"It will be Armageddon": Some Democrats fear midterm backlash without filibuster reform
When President Biden expressed support for a modest filibuster change this week, reform advocates took it as a major turning point. Their cause for celebration? The president was acknowledging that the fate of his agenda is tied to Senate procedure, which makes it difficult to deliver on campaign promises. And a stymied agenda could have consequences for the party.
"It will be Armageddon," Democratic Senator Jeff Merkley told CBS News when asked whether Democrats will suffer in the midterms if they don't enact filibuster reforms. "Our base will be so dispirited, so angry, so disaffected. They will stay home. And I understand why they will stay home if we failed them."
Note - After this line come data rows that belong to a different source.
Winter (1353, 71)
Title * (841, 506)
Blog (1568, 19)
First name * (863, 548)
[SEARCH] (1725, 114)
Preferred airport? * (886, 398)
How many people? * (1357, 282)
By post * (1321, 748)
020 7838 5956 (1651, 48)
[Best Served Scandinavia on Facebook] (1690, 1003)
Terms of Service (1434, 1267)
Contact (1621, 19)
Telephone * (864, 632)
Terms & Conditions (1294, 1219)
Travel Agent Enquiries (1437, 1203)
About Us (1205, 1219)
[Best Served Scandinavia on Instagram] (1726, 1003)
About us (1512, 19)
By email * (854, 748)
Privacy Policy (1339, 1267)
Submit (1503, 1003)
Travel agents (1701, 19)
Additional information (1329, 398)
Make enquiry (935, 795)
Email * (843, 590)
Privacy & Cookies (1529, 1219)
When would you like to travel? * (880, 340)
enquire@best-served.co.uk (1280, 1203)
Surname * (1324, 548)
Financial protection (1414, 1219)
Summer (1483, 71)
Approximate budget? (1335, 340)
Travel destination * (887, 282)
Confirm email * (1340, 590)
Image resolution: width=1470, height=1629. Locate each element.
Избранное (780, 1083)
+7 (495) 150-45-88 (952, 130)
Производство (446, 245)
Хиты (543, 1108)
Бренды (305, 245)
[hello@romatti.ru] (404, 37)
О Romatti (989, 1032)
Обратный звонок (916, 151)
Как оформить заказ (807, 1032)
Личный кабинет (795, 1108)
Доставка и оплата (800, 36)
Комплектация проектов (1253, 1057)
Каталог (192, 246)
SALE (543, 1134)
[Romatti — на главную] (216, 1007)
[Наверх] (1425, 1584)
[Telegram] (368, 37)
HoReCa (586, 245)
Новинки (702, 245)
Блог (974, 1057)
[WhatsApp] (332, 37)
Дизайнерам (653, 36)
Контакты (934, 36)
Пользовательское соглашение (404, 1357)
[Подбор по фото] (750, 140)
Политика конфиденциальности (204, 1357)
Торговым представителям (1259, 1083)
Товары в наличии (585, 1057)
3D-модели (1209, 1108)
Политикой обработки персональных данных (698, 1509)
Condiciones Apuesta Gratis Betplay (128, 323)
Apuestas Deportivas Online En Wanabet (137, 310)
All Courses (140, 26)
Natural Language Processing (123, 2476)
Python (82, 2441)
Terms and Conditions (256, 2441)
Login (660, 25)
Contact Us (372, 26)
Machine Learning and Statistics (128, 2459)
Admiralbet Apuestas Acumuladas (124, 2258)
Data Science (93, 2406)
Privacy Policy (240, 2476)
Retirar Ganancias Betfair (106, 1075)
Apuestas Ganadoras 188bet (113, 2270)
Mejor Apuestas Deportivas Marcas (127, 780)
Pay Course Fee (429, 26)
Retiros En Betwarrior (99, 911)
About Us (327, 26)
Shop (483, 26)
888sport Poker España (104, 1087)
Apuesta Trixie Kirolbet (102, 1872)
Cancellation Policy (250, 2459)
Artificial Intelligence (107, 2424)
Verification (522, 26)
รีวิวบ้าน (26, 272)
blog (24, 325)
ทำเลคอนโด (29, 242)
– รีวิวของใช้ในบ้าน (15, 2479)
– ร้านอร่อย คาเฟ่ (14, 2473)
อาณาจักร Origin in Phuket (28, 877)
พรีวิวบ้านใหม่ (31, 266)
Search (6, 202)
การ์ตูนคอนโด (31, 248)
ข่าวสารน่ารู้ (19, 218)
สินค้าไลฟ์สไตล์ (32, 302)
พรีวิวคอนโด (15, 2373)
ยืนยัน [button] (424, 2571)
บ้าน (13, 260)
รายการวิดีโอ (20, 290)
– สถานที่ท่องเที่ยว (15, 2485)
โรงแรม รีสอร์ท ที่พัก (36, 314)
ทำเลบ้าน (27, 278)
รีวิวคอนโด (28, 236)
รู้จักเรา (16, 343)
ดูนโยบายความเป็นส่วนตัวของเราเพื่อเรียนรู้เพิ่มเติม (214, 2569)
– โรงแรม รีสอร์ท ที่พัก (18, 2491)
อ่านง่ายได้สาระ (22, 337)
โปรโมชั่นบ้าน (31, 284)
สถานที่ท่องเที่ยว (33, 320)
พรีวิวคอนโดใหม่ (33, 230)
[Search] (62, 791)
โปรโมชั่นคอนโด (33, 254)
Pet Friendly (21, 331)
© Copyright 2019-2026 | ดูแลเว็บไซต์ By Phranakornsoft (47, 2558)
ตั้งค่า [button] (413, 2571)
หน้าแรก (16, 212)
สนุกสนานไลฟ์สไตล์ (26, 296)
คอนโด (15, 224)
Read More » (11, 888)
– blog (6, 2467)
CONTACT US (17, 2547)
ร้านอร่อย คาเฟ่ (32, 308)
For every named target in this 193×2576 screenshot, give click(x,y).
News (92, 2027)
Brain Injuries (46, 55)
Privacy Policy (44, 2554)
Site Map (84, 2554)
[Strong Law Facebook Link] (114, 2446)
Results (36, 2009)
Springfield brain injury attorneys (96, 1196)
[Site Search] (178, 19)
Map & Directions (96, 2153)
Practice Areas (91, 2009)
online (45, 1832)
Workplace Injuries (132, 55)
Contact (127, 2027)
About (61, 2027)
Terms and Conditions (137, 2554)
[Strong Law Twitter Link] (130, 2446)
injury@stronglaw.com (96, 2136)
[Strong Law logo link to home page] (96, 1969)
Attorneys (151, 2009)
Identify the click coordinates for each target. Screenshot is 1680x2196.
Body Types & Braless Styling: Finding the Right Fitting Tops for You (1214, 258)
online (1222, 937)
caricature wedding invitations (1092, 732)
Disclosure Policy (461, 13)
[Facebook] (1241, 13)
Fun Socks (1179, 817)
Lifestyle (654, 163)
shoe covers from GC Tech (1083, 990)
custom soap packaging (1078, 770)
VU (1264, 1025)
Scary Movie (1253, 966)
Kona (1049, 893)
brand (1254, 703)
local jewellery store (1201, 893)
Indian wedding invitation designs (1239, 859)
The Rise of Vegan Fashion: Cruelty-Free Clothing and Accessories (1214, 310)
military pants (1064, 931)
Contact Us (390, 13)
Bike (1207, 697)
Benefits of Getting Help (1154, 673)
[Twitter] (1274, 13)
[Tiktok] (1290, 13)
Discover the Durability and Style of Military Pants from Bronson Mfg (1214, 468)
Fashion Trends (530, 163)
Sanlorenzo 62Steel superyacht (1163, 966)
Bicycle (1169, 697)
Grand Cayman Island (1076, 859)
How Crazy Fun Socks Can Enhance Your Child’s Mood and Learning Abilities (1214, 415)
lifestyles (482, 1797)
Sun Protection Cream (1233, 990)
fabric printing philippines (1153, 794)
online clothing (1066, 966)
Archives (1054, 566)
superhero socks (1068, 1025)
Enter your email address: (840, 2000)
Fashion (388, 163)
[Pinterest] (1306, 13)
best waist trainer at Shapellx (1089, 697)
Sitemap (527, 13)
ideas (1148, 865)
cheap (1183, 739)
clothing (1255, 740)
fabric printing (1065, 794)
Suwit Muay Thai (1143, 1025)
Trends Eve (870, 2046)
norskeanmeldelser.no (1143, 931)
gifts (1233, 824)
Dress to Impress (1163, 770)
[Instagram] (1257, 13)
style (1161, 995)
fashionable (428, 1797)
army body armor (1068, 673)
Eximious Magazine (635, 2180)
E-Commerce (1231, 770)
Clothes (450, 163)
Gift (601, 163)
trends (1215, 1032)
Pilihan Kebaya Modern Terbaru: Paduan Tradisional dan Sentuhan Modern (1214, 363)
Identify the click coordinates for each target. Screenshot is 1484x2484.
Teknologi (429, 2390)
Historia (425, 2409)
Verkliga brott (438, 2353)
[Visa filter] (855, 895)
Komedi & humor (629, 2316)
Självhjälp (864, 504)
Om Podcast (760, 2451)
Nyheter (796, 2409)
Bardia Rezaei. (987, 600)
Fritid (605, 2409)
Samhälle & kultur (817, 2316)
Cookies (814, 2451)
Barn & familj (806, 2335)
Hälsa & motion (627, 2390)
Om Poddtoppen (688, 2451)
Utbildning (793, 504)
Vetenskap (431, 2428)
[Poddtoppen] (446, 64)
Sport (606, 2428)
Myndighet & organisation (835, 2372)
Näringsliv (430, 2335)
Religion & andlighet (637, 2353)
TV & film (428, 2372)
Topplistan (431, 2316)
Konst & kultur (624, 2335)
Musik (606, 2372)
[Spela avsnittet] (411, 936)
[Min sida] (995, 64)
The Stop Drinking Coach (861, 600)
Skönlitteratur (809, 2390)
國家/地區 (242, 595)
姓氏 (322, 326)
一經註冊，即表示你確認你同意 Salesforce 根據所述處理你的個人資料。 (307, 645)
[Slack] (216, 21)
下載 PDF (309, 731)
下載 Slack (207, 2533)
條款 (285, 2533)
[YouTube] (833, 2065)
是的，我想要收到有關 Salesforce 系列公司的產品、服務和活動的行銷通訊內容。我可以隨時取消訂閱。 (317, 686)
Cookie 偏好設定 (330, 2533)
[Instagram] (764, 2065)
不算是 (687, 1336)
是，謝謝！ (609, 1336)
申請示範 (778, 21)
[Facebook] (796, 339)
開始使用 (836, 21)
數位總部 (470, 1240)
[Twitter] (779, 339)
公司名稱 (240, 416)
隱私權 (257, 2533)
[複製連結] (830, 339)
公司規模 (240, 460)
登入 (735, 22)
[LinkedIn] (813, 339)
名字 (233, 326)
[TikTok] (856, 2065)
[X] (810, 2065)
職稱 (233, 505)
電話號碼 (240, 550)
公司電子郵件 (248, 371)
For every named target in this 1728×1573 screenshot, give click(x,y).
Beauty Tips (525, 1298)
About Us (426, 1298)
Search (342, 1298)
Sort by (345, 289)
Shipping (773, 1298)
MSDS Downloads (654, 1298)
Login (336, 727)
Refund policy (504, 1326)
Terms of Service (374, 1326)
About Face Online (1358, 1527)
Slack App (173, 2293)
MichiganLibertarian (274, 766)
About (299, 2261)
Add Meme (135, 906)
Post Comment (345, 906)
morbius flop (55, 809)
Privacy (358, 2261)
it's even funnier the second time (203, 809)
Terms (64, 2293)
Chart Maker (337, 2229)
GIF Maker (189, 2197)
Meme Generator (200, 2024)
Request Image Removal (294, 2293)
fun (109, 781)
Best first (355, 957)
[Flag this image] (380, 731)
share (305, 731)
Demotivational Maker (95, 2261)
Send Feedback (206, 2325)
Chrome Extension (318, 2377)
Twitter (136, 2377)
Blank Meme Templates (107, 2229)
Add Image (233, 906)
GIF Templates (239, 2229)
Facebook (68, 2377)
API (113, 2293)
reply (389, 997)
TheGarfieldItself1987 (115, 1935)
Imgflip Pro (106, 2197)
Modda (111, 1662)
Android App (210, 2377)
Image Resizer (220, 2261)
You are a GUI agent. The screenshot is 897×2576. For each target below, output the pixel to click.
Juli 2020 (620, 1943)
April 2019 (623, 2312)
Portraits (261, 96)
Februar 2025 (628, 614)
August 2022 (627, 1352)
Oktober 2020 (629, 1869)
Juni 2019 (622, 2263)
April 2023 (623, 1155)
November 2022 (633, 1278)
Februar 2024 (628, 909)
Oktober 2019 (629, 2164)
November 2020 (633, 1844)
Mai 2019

Merkley has long been pushing for filibuster changes, and introduced the "talking filibuster" which would require senators to actually hold the floor to hold up legislation rather than the current practice of phoning it in. In an interview with ABC News, Mr. Biden said he supported that kind of reform, which reminded him of how the upper chamber operated in his early days as a senator. Now, he said, "It's getting to the point where, you know, democracy is having a hard time functioning."
Support for significant filibuster changes is still a long way off, with some Democratic senators like Joe Manchin maintaining opposition to changing the 60-vote threshold for legislation even as they appear open to adjustments.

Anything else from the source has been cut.